Jak pisze Reuters, Biden zapytany przez dziennikarzy, czy bierze pod uwagę nałożenie bezpośrednich sankcji na Putina, odpowiedział: "Tak, biorę to pod uwagę".

Żołnierze USA w Europie

Biden powiedział również, że w najbliższym czasie może przenieść (do Europy - PAP) część z 8500 żołnierzy amerykańskich, którzy zostali w poniedziałek postawieni w stan podwyższonej gotowości. Dodał, że "wszyscy od Polski po nas mają powód, by być zaniepokojeni tym, co może się stać, możliwą agresją Rosji i tym, jak ten konflikt może się potoczyć".

Podkreślił jednak, że żadne wojska amerykańskie nie zostaną rozmieszczone na Ukrainie. - Nie mamy zamiaru umieszczać na Ukrainie sił amerykańskich ani sił NATO - powiedział.

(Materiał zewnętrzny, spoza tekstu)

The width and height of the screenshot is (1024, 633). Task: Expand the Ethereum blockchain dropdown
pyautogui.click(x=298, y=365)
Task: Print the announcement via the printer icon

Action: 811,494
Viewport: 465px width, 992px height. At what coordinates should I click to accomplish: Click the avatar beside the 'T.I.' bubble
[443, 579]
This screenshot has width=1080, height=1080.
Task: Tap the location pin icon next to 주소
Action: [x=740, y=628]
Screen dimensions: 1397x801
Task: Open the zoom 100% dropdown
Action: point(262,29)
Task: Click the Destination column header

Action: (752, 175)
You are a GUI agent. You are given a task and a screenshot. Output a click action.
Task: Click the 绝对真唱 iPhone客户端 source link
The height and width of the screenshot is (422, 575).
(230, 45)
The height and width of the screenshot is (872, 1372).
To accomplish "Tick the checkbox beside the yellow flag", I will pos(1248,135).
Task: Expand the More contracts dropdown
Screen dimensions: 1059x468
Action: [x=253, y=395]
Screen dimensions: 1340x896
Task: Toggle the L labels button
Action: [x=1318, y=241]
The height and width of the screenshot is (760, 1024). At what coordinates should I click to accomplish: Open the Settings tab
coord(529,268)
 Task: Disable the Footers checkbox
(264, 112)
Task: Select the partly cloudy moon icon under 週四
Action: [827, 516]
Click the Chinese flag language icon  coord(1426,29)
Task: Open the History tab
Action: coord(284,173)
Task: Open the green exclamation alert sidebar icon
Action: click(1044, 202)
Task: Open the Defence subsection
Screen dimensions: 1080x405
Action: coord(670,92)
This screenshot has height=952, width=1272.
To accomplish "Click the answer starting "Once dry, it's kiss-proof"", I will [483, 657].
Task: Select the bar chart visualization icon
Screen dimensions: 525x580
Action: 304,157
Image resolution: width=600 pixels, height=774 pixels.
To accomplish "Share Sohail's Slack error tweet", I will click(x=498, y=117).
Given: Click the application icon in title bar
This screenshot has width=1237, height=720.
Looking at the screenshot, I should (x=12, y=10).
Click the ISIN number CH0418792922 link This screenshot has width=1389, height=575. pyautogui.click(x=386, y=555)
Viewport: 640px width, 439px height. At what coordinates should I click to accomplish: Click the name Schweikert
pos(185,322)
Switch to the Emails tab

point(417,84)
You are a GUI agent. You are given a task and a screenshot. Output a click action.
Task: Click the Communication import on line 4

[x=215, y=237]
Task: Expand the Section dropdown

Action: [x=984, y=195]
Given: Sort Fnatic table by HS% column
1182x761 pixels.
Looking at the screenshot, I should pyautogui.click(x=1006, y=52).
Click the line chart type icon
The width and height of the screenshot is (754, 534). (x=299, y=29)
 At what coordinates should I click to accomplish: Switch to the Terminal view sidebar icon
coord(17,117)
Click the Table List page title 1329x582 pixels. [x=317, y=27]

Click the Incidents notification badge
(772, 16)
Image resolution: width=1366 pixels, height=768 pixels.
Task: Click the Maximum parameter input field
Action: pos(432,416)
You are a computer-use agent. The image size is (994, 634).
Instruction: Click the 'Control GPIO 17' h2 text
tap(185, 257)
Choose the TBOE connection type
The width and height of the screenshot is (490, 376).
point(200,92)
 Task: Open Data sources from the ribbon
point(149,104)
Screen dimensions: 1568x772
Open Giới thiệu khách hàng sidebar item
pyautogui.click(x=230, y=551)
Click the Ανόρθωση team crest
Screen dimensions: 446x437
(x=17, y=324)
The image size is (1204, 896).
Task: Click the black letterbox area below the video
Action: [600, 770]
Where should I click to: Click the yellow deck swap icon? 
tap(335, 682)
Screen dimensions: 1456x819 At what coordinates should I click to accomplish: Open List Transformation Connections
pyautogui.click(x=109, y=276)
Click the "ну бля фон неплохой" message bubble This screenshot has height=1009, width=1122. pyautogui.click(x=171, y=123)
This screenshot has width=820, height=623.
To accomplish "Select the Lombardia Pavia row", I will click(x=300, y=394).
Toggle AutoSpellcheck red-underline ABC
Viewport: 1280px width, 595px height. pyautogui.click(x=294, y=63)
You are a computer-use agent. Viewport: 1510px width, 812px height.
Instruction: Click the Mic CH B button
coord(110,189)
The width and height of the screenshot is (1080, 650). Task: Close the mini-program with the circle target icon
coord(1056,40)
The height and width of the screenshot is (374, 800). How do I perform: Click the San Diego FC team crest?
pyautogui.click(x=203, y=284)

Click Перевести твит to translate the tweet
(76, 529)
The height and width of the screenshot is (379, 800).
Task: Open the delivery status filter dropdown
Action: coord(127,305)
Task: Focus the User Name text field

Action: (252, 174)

Agencja Reuters przypomina, że Stany Zjednoczone generalnie unikały nakładania sankcji na przywódców obcych krajów. Jedynie były prezydent USA Donald Trump nałożył sankcje na prezydenta Wenezueli Nicolasa Maduro w 2017 r. i na najwyższego przywódcę Iranu ajatollaha Alego Chameneiego w 2019 r.

Wschodnia flanka NATO

Prezydent zapowiedział na piątek posiedzenie Rady Bezpieczeństwa Narodowego. Andrzej Duda ogłosił swoją decyzję w związku z sytuacją w bliskim sąsiedztwie wschodniej flanki NATO. W ostatnim czasie doszło do koncentracji wojsk rosyjskich w pobliżu rosyjsko-ukraińskiej granicy. Do Ukrainy dotarła broń przeciwpancerna, według brytyjskich mediów, Londyn rozważa wysłanie kilkuset dodatkowych żołnierzy na granice państw NATO z Ukrainą.